■ Text block
==================================================
You are currently browsing the tag archive for the ‘1911’ tag.
Director: Émile Cohl
Release Date: 1911
Rating: ★★½
Review:
‘Les exploits de Feu Follet’ is the first of only two surviving films Émile Cohl made for French film company Eclipse, the other being ‘Les métamorphoses comiques’.
With this film Cohl returned to the looks of his first films ‘Fantasmagorie‘ (1908) and ‘Le cauchemar de Fantoche‘ (1908): the film is shot in white on black and features a stickman. This stickman flies with a balloon to the moon and falls down into the ocean, where he is swallowed by a whale. Curiously, the whale, moon, and an eagle are drawn much more classically than the stickman, making ‘Les exploits de Feu Follet’ less consistent in its looks than either ‘Fantasmagorie’ or ‘Le cauchemar de Fantoche’.
Cohl’s timing is very sloppy in this film, and unfortunately there’s is little metamorphosis, with Cohl relying much on cut-out shortcuts. There’s practically no story, only a string of events. So, this film is not among Cohl’s best.
Watch ‘Les exploits de Feu Follet’ yourself and tell me what you think:
‘Les exploits de Feu Follet’ is available on the DVDs ‘Émile Cohl – L’agitateur aux mille images’
Director: Émile Cohl
Release Date: 1911
Rating: ★★★½
Review:
In this short comedy a man disapproves of the suitor of his daughter and consults a magician, who can extract a man’s history from a single hair.
The hair reveals that the suitor has spent some time in prison, so the man throws the suitor out, leaving it to the magician to ask the hand of the daughter. ”Le cheveu délateur’ is a rather silly film, full of broad comedy.
As may be expected, the hair section is done in animation. Unfortunately in this segment Cohl’s animation isn’t too interesting, showing mostly the suitor travelling, by train, by balloon, and by elephant. Cohl’s metamorphosis technique is only used sparingly, and never leads to strange associations like in his best films.
Watch ‘Le cheveu délateur’ yourself and tell me what you think:
‘Le cheveu délateur’ is available on the DVDs ‘Émile Cohl – L’agitateur aux mille images’
Director: Winsor McCay
Release Date: April 8, 1911
Stars: Little Nemo, Flip, The Imp
Rating: ★★★★½
Review:
‘Little Nemo’ was master comic artist Winsor McCay’s first animation film. It’s also one of the first drawn animation films ever made.
==================================================
■ Source excerpt

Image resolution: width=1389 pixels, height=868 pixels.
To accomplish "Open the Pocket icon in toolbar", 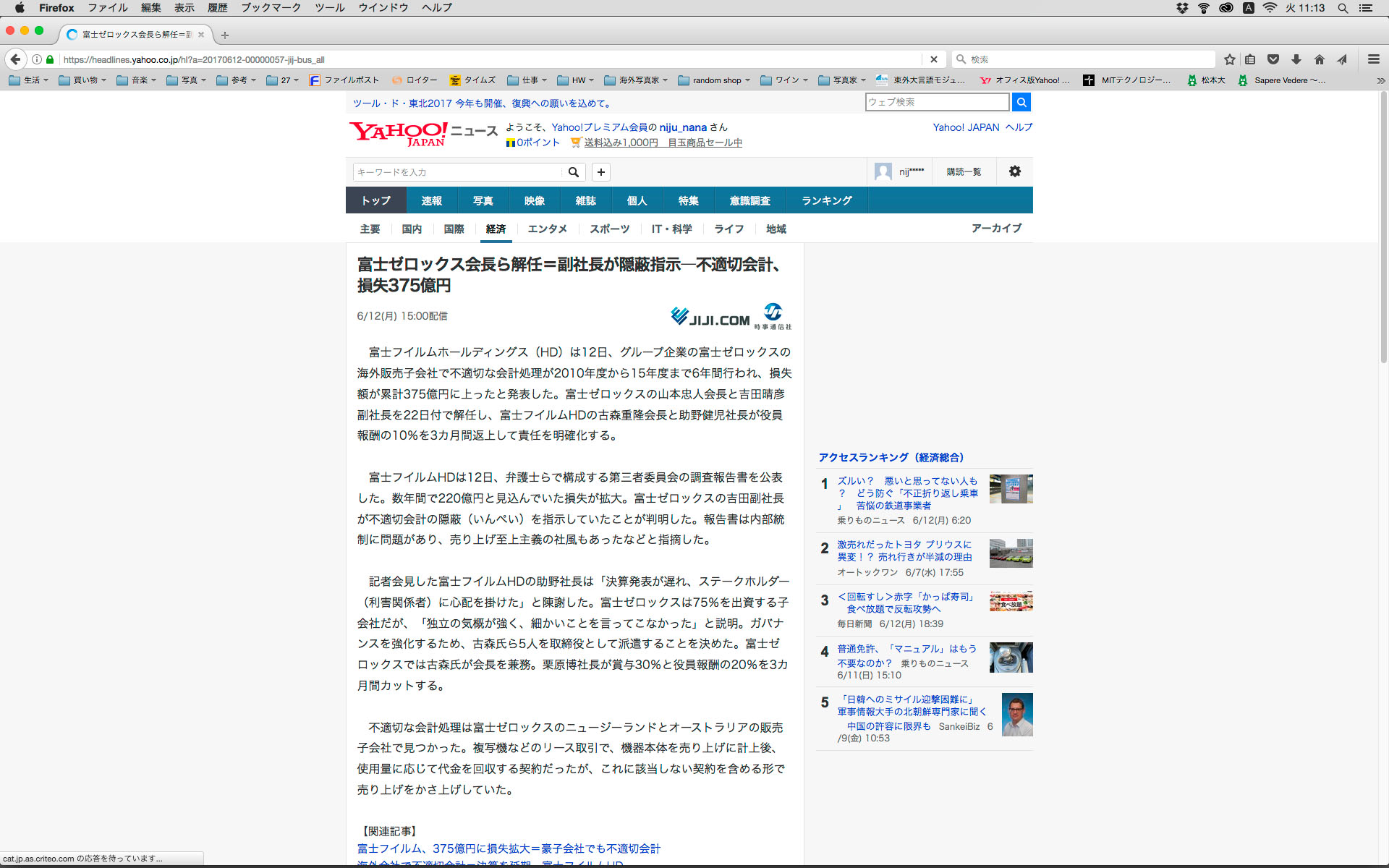I will 1273,59.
==================================================
■ Brief A
In the 1911 animated film reviews, which film company was 'Les exploits de Feu Follet' made for?
■ Brief B
Please pick up the 1911 animated film reviews after their final sentence and keep writing.

■ Expected output A
Eclipse, a French film company.

■ Expected output B
Indeed, one of the title cards boldly states that Winsor McCay is “the first artist to attempt drawing pictures that will move.” This is obviously untrue: Stuart J. Blackton had made the first drawn animated film five years earlier, with ‘Humorous Phases of Funny Faces‘ (1906) and since then Frenchman Émile Cohl had produced more than a hundred animated films, of which a substantial part was (at least partially) drawn. Nevertheless, McCay seems to be the first artist to pick up the glove from Blackton and Cohl.
Star of McCay’s film is his world-famous comic hero Little Nemo, the little boy who always dreamed to be in Slumberland, only to awake abruptly at the end of each comic. He’s joined by Flip, the Imp, the princess and the doctor from the same comic. Nevertheless, they’re not the stars of the narrative, because that is their creator, Winsor McCay himself.
‘Little Nemo’ is a film with two clear sections:
the first half is filmed in live action and tells in three scenes about Winsor McCay’s plan to make moving drawings. In the first scene he proposes his idea to make 4,000 drawings in only one month. This only makes his friends laugh at him. In the second scene he orders three barrels of ink and two enormous packages of drawing paper, and in the third scene he can be seen in his drawing room, between huge piles of drawings and a primitive flipbook-like apparatus to preview his film. A young man, who has come to dust the place makes the piles of drawings fall.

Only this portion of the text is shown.